Feuerwehrmann Bernhard Kessler rollt einen Schlauch auf. Der Einsatz geht allmählich zu Ende, zumindest für einen Teil der Mannschaft. Einige halten noch Brandwache. Andere kümmern sich ums Material. Unter anderem gilt es, Atemschutzgeräte zu warten und Schläuche zu reinigen. In der Nacht mussten gleich zwei Schlauchleitungen gelegt werden. Das über mehrere hundert Meter, von der Bruggergasse bergan – weil an der Brandstätte im Lilienweg kein Hydrant steht.

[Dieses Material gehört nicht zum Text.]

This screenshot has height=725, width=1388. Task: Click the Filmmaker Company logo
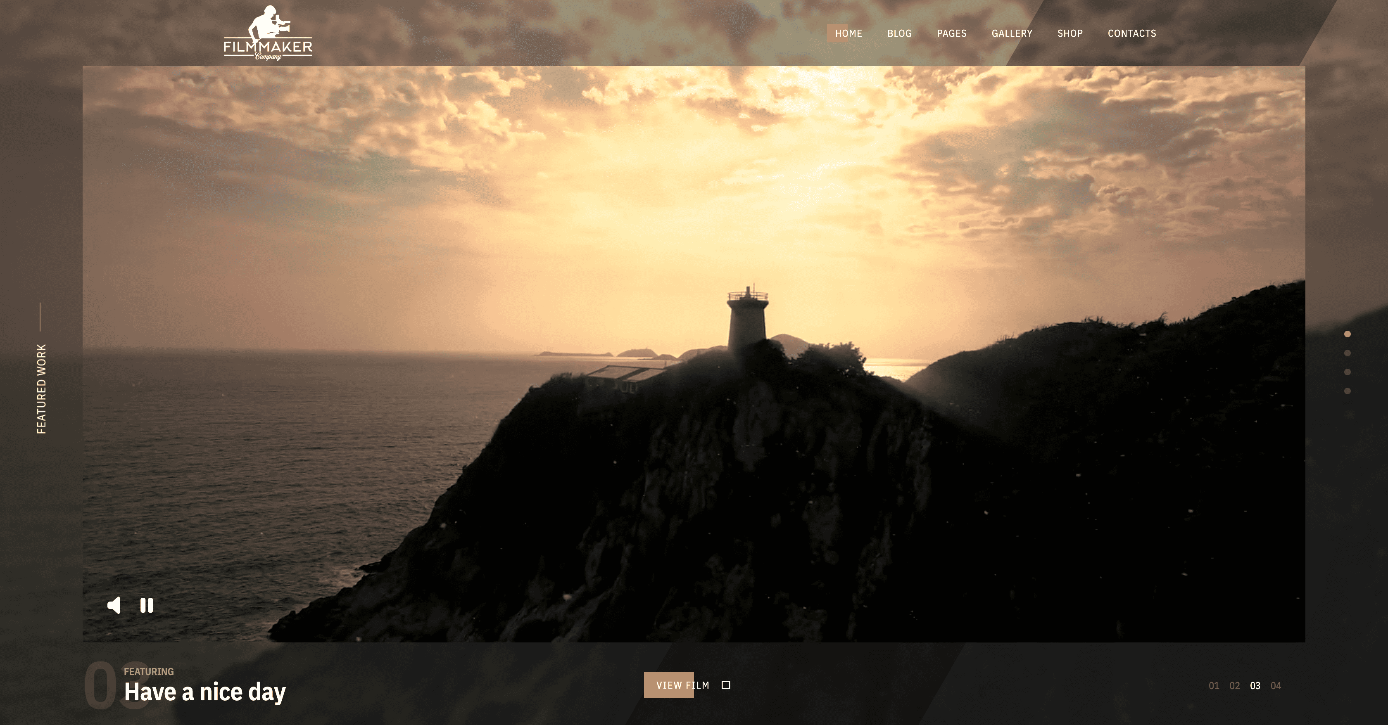(268, 33)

Für Bernhard Kessler ist der Einsatz am Sonntagmorgen noch lange nicht zu Ende.
Für Bernhard Kessler ist der Einsatz am Sonntagmorgen noch lange nicht zu Ende. | Bild: Jörg Büsche

„Geplant war an diesem Sonntagmorgen ein Besuch auf dem Hundesportplatz“, erzählt Kessler schmunzelnd. Daraus sei nun nichts geworden. Kurz vor drei Uhr wurde er in der Nacht aus dem Schlaf gerissen. Im Lilienweg brannte ein Ökonomiegebäude. Ein Großbrand.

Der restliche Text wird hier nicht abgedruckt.